Published online 2010 July 15. doi: 10.3390/ijms11072701

PMCID: PMC2920562

Jose A. Pazó,^{1} Enrique Granada,^{1,}^{*} Ángeles Saavedra,^{2} Pablo Eguía,^{1} and Joaquín Collazo^{1}

Received 2010 June 3; Revised 2010 July 5; Accepted 2010 July 11.

Copyright © 2010 by the authors; licensee Molecular Diversity Preservation International, Basel, Switzerland.

This article is an open-access article distributed under the terms and conditions of the Creative Commons Attribution license (http://creativecommons.org/licenses/by/3.0/).

This article has been cited by other articles in PMC.

The objective of this study was to develop a methodology for the determination of the maximum sampling error and confidence intervals of thermal properties obtained from thermogravimetric analysis (TG), including moisture, volatile matter, fixed carbon and ash content. The sampling procedure of the TG analysis was of particular interest and was conducted with care. The results of the present study were compared to those of a prompt analysis, and a correlation between the mean values and maximum sampling errors of the methods were not observed. In general, low and acceptable levels of uncertainty and error were obtained, demonstrating that the properties evaluated by TG analysis were representative of the overall fuel composition. The accurate determination of the thermal properties of biomass with precise confidence intervals is of particular interest in energetic biomass applications.

According to the Kyoto Protocol [1] and the 2009 Copenhagen United Nations Climate Change Conference, climate change is a significant challenge, and actions must be taken to prevent any further increase in global temperature. Thus, renewable energy sources will play an increasingly important role in securing the European Union’s energy supply and providing sustainable development. Moreover, renewable energy sources also help to protect the environment. An increase in energy demand and atmospheric CO_{2}, as well as the high cost and limited availability of fossil fuels, have led to the partial replacement of fossil fuels with biomass [2].

Knowledge of the chemical composition, thermal behavior and reactivity of biomass is essential for the effective design and operation of thermochemical conversion units. Thermoanalytical techniques, such as thermogravimetric analysis (TG) and derivative thermogravimetry (DTG), provide this information in a straightforward manner [2–4]. TG analyses are based on the volatilization rate of fuels, which is dependent on the heating rate applied to the sample and the type of fuel.

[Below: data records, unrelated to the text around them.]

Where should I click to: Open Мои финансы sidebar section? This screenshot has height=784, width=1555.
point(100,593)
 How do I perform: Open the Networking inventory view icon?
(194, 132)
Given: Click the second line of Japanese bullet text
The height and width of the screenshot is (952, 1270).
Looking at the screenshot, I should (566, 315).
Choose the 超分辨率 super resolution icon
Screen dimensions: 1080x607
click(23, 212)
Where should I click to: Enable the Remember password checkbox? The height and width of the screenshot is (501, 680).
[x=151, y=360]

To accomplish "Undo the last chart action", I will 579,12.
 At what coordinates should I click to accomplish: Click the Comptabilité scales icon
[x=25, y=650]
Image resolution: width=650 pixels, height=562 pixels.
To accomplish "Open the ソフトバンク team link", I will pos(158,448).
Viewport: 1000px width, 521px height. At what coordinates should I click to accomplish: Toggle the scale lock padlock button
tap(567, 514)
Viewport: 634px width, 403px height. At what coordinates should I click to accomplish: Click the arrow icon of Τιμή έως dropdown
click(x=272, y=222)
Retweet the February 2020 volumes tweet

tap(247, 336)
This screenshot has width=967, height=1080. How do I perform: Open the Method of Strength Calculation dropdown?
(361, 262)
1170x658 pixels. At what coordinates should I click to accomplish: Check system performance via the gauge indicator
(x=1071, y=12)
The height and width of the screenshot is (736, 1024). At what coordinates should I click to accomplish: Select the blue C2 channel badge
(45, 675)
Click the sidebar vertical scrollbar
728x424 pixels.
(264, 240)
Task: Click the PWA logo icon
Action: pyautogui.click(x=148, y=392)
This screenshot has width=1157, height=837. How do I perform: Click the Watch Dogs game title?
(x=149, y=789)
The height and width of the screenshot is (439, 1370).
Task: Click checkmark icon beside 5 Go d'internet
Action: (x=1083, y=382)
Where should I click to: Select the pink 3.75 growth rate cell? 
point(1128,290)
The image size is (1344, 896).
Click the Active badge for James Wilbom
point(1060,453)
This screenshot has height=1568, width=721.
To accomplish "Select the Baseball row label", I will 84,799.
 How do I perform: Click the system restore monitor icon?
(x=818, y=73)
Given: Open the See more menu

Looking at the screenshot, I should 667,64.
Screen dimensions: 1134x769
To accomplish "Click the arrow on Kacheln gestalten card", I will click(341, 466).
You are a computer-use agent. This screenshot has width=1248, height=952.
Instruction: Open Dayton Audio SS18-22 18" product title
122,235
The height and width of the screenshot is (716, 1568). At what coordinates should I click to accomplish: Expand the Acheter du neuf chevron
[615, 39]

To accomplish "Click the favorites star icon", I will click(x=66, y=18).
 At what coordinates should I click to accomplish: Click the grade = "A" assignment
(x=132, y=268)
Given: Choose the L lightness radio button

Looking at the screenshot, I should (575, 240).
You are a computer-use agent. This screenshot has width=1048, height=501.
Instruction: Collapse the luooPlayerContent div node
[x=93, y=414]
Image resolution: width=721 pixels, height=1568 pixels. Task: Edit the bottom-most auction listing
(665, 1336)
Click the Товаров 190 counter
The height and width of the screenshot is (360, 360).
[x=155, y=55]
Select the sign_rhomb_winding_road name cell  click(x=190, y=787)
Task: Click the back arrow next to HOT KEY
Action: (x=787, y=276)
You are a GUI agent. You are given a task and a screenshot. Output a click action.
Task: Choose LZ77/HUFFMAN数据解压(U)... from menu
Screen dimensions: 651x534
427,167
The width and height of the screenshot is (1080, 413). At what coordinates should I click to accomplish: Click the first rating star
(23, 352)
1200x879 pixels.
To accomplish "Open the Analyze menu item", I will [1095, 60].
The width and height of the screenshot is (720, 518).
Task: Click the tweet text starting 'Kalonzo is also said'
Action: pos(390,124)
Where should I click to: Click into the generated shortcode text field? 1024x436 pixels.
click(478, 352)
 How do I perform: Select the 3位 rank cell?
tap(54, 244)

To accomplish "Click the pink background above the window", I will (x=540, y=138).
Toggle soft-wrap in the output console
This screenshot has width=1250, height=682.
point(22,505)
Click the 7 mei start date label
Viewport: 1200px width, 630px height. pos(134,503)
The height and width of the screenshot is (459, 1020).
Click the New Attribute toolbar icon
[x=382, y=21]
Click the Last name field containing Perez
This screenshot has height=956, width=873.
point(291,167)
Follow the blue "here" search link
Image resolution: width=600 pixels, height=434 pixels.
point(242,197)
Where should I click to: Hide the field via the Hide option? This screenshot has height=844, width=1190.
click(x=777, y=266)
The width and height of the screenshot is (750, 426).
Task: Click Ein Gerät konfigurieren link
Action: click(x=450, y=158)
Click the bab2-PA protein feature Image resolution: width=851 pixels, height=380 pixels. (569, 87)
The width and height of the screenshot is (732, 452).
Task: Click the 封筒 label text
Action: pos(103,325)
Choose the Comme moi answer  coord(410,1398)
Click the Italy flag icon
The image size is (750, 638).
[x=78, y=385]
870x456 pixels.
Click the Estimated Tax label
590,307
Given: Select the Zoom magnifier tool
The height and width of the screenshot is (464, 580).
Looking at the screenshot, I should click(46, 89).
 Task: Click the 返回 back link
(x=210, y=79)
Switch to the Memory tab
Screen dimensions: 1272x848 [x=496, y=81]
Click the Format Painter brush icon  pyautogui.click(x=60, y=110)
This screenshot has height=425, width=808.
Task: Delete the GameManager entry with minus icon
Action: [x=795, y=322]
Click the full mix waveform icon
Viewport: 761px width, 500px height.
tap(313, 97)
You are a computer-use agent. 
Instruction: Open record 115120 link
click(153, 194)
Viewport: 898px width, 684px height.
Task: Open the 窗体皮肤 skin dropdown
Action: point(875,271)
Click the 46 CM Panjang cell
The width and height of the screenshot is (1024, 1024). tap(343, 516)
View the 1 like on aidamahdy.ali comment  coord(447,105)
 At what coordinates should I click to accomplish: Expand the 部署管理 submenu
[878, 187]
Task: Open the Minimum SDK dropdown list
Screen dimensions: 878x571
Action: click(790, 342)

The intrinsic heterogeneity of biomass and the small amount of sample used in TG experiments makes it difficult to accurately determine the thermal properties of biomass; thus, to determine the characteristics of biomass with an acceptable, clearly defined level of uncertainty, a well-defined TG method must be developed. Many studies on the accuracy of TG experiments have been published [5–9], and various sampling methods have been proposed. Currently, TG methodologies are often based on small samples obtained from large batches; thus, careful reduction is necessary to prevent segregation and stratification problems [8]. In general, a good sampling method should be able to achieve a representative sample without being affected by the aforementioned problems.

A new methodology for the sampling of solid biomass and determination of error associated with the measurement of thermal properties was presented [10,11] and validated. This method is independent of the origin, appearance and packaging of the batch used to acquire samples. In the present study, the error associated with the aforementioned methodology as well as the confidence intervals of moisture, volatile matter, fixed carbon and ash content were determined. Moisture content affects the heating value of biomass, and ash determines the level of fouling and corrosion [12,13]. Moreover, volatile compounds influence the behaviour of the flame. The overall uncertainty of the measurements was defined, allowing us to determine the minimum number of samples necessary to achieve an acceptable level of reliability. Because the fixed carbon content can be calculated as a function of moisture, volatile matter and ash content, the uncertainties of these properties affect the uncertainty in the concentration of fixed carbon [11]. A comparative study on the mean values of the thermal properties and the corresponding uncertainties in TG experiments [11] was conducted, and a relationship was not observed. Moreover, the confidence level and error associated with the measurement of thermal properties were not well correlated.

All materials were handled in the same laboratory by the same analyst. Because the materials were exposed to environmental conditions for less than half an hour, the effects of environmental variations in the properties of the materials were ignored (variations in temperature and relative humidity were considered insignificant over such a short period of time). Laboratory instruments were verified and calibrated to assure that the experimental methodology was accurate. Errors registered during the experiments were considered to be non-systematic errors and were related to the precision of the experiment. Thus, these errors were quantified in the total sampling error.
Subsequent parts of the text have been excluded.